Protean provides a protoc
plugin called protoc-gen-go-protean
, which is used
in addition to the standard protoc-gen-go
plugin. The latest version can be
installed by running:
go install github.com/dogmatiq/protean/cmd/protoc-gen-go-protean@latest
To generate Protean server and client code, pass the --go-protean_out
flag to
protoc
. An example demonstrating how to implement a server and use an RPC
client is available in example_test.go.
Protean exposes APIs via HTTP/1.1 and HTTP/2 using Go's standard HTTP server.
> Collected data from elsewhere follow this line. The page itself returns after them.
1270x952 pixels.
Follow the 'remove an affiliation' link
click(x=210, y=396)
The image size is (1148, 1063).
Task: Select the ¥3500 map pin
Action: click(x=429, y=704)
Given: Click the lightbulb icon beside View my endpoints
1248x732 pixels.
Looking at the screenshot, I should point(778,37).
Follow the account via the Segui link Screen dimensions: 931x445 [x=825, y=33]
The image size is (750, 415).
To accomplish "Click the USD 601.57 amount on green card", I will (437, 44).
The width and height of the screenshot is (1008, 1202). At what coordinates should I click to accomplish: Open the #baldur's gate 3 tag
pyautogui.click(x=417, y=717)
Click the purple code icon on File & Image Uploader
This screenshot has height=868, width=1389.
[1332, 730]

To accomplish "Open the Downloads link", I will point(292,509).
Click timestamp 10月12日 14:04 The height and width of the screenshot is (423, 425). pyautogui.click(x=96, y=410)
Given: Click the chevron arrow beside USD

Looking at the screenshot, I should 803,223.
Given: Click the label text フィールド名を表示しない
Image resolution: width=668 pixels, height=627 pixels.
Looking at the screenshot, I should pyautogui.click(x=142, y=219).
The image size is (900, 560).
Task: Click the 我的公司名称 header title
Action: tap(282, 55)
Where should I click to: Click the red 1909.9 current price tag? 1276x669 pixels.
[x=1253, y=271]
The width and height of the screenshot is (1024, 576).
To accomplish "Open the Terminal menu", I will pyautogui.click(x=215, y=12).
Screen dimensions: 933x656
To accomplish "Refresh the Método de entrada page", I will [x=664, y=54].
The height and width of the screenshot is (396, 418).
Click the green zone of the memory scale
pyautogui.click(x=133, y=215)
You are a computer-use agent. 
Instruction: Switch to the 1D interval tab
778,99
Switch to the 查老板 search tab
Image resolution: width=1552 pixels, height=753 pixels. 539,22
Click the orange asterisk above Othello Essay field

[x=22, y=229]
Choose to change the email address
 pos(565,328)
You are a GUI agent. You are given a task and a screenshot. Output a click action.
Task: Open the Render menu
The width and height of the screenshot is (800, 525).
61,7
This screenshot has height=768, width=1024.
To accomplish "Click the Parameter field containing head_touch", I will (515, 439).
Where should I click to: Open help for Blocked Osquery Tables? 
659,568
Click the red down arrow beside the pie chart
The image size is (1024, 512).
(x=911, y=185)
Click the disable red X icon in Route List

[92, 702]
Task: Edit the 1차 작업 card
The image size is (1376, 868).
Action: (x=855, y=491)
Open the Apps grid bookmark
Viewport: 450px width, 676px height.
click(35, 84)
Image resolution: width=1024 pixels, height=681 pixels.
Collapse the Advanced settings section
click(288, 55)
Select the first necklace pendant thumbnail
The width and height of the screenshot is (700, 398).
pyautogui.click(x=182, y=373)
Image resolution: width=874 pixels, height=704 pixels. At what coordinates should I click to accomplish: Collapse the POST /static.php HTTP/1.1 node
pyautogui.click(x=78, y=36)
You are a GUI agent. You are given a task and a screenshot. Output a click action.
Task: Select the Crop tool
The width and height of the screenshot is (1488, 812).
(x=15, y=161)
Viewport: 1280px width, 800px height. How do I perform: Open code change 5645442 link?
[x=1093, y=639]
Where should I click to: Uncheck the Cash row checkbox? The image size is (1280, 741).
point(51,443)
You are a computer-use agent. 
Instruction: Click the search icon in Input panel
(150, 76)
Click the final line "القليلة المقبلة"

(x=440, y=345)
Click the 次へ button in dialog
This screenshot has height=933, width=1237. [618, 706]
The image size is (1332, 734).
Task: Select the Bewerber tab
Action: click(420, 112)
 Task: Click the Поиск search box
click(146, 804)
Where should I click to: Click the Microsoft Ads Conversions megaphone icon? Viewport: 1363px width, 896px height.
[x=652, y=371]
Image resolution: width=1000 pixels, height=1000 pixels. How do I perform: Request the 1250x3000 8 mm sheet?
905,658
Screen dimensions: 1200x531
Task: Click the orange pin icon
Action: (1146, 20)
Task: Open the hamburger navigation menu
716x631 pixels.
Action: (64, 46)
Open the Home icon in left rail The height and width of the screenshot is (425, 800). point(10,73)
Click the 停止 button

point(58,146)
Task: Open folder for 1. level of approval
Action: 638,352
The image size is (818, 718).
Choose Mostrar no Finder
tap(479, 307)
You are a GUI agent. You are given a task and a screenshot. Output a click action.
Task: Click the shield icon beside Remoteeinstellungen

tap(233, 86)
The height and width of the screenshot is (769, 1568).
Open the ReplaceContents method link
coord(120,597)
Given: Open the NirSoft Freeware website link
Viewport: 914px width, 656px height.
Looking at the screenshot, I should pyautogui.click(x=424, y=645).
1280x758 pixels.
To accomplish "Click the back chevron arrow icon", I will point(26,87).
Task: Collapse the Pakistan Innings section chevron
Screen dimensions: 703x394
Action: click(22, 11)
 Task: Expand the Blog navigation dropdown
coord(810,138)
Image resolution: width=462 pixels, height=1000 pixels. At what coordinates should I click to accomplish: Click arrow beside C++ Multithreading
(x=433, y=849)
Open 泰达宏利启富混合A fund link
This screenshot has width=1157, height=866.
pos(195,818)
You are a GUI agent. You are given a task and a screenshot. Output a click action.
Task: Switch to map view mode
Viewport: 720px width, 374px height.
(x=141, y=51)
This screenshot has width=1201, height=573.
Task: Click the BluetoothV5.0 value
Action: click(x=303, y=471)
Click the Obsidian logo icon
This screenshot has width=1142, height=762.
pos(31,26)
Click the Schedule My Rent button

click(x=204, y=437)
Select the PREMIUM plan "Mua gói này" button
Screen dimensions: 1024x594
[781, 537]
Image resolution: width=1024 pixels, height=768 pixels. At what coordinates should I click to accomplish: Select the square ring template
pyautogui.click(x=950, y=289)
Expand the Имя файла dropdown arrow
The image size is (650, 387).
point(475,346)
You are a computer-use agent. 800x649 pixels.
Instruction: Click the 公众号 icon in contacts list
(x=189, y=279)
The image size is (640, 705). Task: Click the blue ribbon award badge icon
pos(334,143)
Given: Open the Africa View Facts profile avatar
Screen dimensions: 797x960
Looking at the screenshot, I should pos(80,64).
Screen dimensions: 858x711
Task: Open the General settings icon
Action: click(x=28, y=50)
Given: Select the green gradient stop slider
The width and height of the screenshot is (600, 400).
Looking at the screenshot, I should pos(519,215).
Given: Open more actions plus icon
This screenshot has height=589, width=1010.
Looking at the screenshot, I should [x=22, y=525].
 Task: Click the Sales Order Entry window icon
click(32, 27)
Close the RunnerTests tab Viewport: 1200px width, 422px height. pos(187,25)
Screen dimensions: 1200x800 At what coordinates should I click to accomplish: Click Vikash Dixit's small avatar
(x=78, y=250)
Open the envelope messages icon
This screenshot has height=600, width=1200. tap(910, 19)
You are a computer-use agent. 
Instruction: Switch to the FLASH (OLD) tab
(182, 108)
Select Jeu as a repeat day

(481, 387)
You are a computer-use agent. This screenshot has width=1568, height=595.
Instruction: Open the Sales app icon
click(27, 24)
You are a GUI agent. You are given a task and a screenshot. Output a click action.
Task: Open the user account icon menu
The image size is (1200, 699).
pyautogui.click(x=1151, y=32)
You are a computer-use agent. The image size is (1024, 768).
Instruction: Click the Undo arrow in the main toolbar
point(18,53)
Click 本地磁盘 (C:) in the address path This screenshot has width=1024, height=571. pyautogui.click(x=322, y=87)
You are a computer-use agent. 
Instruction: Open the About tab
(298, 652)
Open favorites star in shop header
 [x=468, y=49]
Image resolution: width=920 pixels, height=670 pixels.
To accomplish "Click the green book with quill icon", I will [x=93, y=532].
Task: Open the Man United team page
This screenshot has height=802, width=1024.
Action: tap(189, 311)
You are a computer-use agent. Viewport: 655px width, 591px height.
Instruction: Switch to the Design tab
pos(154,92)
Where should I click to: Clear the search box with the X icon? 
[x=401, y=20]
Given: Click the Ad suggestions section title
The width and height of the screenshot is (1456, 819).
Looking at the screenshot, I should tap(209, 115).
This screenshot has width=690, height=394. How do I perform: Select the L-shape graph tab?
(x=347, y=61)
It has complete support for all method types that can be defined in a Protocol Buffers service:
- unary methods, which accept a single request from the client and return a single response from the server
- client streaming methods, which accept a stream of requests from the client and return a single response from the server
- server streaming methods, which accept a single request from the client and return a stream of responses from the server
- bidirectional streaming methods, which accept a stream of requests from the client and return a stream of responses from the server
Depending on what kind of method is being called and what best suits the application, the caller can choose from any of the transports described below on a per-call basis.
Tranport | Supported Methods | Suitable Browser API | Implementation |
---|---|---|---|
HTTP GET | unary | fetch | ❌ |
HTTP POST | unary | fetch | ✅ |
JSON-RPC | unary | fetch | ❌ |
SSE | server streaming | server-sent events | ❌ |
WebSocket | all | websocket | 🚧 |
All of the above transports are made available via the same HTTP handler. The client uses content negotiation and other similar mechanisms to choose the desired transport.
Protean supports all of the standard Protocol Buffers serialization formats:
- native binary format
- canonical JSON format
- human-readable text format (undocumented)
As with transports, the encoding is chosen via content negotiation. JSON is the default encoding, allowing simpler use from the browser.
Protean can be used for server-to-server communication by using the client code
generated by protoc-gen-go-protean
.
This generated will use the most appropriate transport based on the method type being called, and uses the native binary format encoding format by default.